If people can take hard drugs and still go on running a national bank or Canada’s biggest city, how dangerous can such substances be?

>Fossil yields oldest known human DNA

Researchers have successfully sequenced the oldest known human DNA, and it points to unexpected relationships between hominid populations scattered across the length of Eurasia.

The genetic material came from a 400,000-year-old femur of Homo heidelbergensis, an early hominid considered to be the ancestor of both Neanderthals and modern humans. The achievement pushes back the age of the oldest hominid DNA sequencing by 200,000 years.

>First example of tool use in reptiles

As predators go, there are lots of reasons to respect alligators and crocodiles. They hide patiently for hours, then launch a sudden attack with the strongest bite on the planet. Now, add cleverness to the list. In what appears to be the first example of tool use among reptiles, researchers have discovered that both animals use twigs and sticks to attract nest-building birds.

>Remnants suggest Comet ISON still going

Comet ISON entered the annals of astronomical history on the night of 28 November, when it flew past the Sun and, latest updates suggest, emerged in tatters on the other side after many skywatchers had given it up as dead.

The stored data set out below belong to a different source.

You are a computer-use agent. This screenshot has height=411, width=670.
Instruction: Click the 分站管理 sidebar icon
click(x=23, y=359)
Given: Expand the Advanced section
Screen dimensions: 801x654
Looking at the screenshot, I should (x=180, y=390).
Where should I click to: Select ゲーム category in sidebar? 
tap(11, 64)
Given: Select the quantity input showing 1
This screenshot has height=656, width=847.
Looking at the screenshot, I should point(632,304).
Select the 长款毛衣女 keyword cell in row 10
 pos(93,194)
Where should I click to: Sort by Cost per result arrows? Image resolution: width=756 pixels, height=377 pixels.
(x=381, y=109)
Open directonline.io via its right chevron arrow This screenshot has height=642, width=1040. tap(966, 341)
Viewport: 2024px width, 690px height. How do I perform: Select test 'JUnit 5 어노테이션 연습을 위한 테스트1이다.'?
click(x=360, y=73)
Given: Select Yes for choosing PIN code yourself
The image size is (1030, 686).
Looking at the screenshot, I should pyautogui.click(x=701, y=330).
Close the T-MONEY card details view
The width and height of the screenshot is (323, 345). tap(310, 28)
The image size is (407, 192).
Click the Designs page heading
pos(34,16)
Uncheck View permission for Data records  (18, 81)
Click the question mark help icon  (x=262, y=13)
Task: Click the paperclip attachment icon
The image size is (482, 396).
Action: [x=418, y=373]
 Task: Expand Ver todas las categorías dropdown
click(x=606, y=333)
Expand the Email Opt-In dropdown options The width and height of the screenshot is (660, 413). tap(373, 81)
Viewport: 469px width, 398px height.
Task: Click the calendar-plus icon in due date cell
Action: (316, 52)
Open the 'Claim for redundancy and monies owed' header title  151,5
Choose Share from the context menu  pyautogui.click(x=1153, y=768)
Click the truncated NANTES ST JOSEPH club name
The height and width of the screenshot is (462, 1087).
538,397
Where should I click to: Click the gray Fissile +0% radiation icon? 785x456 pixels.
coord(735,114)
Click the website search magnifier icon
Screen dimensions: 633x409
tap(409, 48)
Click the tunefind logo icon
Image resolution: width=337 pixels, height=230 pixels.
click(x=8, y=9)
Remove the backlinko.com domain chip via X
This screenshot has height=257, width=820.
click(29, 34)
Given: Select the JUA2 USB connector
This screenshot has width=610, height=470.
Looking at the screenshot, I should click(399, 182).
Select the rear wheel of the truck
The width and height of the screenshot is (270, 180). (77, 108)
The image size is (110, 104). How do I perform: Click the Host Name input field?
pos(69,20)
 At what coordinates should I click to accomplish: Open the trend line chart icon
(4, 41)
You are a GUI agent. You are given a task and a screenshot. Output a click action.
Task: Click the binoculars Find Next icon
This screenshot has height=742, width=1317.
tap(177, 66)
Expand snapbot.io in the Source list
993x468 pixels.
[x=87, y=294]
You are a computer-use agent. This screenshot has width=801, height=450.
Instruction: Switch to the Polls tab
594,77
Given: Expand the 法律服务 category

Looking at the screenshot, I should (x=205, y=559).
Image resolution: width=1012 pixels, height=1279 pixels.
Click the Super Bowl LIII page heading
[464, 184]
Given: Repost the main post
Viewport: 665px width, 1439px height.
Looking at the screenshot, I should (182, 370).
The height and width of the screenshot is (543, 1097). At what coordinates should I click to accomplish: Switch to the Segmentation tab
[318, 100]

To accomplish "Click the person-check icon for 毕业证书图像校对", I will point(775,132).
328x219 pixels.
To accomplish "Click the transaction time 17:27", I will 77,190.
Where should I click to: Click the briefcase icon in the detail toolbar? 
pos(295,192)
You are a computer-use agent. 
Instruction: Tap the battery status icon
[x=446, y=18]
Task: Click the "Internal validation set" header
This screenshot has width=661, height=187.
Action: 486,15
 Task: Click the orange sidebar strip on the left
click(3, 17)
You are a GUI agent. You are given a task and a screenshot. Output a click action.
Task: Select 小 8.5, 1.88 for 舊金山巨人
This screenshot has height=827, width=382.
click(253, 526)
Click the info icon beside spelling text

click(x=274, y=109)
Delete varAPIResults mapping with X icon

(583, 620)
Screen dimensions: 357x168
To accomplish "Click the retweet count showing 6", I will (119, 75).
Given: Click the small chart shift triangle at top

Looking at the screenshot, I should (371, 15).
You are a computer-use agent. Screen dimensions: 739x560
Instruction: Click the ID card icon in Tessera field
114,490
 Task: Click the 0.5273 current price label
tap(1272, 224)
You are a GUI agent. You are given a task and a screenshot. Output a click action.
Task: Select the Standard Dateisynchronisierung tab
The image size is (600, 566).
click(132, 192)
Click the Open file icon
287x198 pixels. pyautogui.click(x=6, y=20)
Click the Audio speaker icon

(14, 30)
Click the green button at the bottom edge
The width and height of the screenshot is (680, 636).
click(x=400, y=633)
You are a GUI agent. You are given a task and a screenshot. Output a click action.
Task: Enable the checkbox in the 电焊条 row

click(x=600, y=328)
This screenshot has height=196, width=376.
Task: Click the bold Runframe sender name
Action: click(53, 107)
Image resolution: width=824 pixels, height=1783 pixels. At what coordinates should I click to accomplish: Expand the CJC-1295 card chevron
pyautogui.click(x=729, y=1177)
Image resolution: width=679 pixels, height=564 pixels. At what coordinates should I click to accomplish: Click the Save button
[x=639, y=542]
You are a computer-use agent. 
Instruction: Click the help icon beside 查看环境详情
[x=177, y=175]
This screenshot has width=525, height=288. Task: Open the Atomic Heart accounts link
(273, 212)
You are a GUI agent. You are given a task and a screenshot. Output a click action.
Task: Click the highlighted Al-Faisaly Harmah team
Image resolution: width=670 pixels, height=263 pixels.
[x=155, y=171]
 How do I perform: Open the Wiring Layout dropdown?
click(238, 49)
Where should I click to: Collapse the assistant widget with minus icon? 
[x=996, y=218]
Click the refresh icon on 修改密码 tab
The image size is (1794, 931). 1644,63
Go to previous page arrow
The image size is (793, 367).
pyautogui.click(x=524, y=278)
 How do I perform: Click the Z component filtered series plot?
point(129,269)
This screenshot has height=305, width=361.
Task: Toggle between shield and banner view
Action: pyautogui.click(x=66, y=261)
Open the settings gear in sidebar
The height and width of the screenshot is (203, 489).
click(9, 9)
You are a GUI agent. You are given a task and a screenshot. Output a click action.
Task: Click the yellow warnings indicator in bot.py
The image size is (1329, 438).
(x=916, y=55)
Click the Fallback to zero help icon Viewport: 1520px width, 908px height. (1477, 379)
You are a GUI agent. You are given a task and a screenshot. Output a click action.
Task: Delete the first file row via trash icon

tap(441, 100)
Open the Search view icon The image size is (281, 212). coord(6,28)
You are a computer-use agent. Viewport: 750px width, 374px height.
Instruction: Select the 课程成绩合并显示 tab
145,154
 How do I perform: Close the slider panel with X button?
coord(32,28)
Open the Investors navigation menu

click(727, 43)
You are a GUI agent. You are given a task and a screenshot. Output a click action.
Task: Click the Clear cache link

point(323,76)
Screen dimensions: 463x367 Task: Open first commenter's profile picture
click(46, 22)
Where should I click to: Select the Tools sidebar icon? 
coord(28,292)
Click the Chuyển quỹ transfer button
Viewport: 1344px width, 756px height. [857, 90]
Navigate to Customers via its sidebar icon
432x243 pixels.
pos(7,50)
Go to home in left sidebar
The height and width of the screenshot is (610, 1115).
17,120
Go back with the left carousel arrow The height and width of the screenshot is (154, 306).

Still, the most recent images hint that most of ISON's nucleus disintegrated as the comet approached the Sun, leaving only a slim chance there will be anything left to see with the naked eye over the Northern Hemisphere in coming weeks.

>CERN, eat your heart out?

Newly released research in Nature Communications from the Univ. of Alberta (U of A) has identified the existence of a giant cosmic accelerator above the Earth.

By analyzing data from NASA’s Van Allen probes, U of A physicist Ian Mann, together with his colleagues at NASA and other institutes, have been able to measure and identify the “smoking gun” of a planetary scale process that accelerates particles to speeds close to the speed of light within the Van Allen radiation belt.

>Bitcoin Survival Guide: Everything you need to know about the future of money

The price of a bitcoin topped $900 last week, an enormous surge in value that arrived amidst Congressional hearings where top U.S. financial regulators took a surprisingly rosy view of digital currency. Just 10 months ago, a bitcoin sold for a measly $13.

The spike was big news across the globe, from Washington to Tokyo to China, and it left many asking themselves: “What the hell is a bitcoin?” It’s a good question — not only for those with little understanding of the modern financial system and how it intersects with modern technology, but also for those steeped in the new internet-driven economy that has so quickly remade our world over the last 20 years.

>Physics solves centuries-old mystery of red paint darkening

Any regular museumgoer will recognize the darkened, muted color of red vermillion pigment that immediately signals that a painting is centuries old. But the reasons for this darkening are a mystery that dates back at least 1,200 years. Now scientists have used x-ray analysis of pigments in a medieval Spanish mural to study the degradation and have proposed a new explanation that had not been considered before.